Da schrubte der werte Journalist über prügelnde Polizisten in Bayern. Und der letzte Satz im Einführungstext lautet dann etwa so, dass man jetzt Lehren aus dem Geschehenen ziehen müsse – damit Polizisten künftig zweimal nachdenken, bevor sie gefesselten Frauen die Nase brechen.
Samma!? Die Nase nicht zu brechen, ist zumindest sprachlich da offenbar keine Option. Ich frag mich immer, ob das keine Sau Korrektur liest.
Zurück zum Spocht!
@Wischi Tja, wenn man jetzt wüsste, ob’s besser wär nix mehr zu wissen… Ich werd zwar jeden Tag auch ohne Alkbad schusseliger, aber bei dem Tempo, das die mit ihren Gruseligkeiten vorlegen, weiß ich nicht, ob ich’s rechtzeitig schaffe.
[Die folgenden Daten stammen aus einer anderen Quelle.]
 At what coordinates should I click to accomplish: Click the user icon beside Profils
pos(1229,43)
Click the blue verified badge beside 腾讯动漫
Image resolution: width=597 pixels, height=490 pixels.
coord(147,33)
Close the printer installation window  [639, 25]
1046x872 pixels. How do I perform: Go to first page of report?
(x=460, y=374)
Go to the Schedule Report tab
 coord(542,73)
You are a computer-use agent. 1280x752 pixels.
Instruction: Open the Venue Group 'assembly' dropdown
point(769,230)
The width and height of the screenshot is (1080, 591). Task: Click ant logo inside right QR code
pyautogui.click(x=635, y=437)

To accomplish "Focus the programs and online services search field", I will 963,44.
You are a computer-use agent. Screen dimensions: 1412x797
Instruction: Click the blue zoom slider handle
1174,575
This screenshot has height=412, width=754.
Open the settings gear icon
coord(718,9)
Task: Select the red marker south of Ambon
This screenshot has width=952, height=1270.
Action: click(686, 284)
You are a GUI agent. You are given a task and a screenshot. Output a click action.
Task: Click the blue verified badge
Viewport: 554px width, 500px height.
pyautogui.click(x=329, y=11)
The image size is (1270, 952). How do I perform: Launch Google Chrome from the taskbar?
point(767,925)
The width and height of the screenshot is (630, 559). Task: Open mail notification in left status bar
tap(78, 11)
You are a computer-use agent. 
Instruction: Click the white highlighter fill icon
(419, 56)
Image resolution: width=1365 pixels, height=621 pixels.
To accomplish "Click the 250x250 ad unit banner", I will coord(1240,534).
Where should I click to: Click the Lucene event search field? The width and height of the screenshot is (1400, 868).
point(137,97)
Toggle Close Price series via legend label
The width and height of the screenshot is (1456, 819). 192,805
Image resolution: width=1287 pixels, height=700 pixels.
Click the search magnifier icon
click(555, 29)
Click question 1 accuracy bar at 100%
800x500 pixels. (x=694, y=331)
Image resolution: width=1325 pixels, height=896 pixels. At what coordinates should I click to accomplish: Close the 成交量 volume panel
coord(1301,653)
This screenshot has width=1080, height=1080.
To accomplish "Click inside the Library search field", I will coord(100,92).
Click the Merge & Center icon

Februar 10th, 2013 at 07:41
bernd-r
perfekt!!!!
Februar 10th, 2013 at 07:57
Die Sportjournaille ist eben wie alle anderen Sparten der Lohnschreiberlinge voll auf Linie getrimmt und weiß ganz genau, was gefragt, recherchiert, geschrieben werden darf wenn am Monatsersten die gewohnten Flocken auf dem Konto sein sollen. Daß der Leser (Zuhörer, TV Glotzer), sofern sich der IQ nicht auf Schuhgrößenniveau befindet, ob all dem verzapften Schwachsinn Schreianfälle kriegt (geht mir immer so wenn mal wieder zum x – ten mal der Wetterbericht aus USA an erster Stelle der sog. “Nachrichten” kommt) ist dem Lohnschreiberling doch völlig Latte, seine Kohle kommt ja von der Bank.
MfG
Februar 10th, 2013 at 09:37
@3 -> Verfahren gegen Gysi
Ist doch klar, dass eine einzige “rechts-schaffende” Stimme ausreicht, wenn es möglich erscheint, der Linkspartei einen ihrer Sympathieträger abzuschießen. Da sind dann auch die vielstrapazierten Stasi-Akten wieder was wert – wie fragwürdig sie sich auch immer als Quellen erwiesen haben. Etwas bleibt immer hängen.
Der hätte sich doch nur, so wie andere “Blockflöten”, einer “rechts-schaffenden” Partei anschließen müssen, dann wäre jetzt diese Stasi-Wühlerei nicht erforderlich.
Februar 10th, 2013 at 09:47
Dilletierender Sportjournalismus. Wieso muss ich da imer zuerst an Werner Hansch denken?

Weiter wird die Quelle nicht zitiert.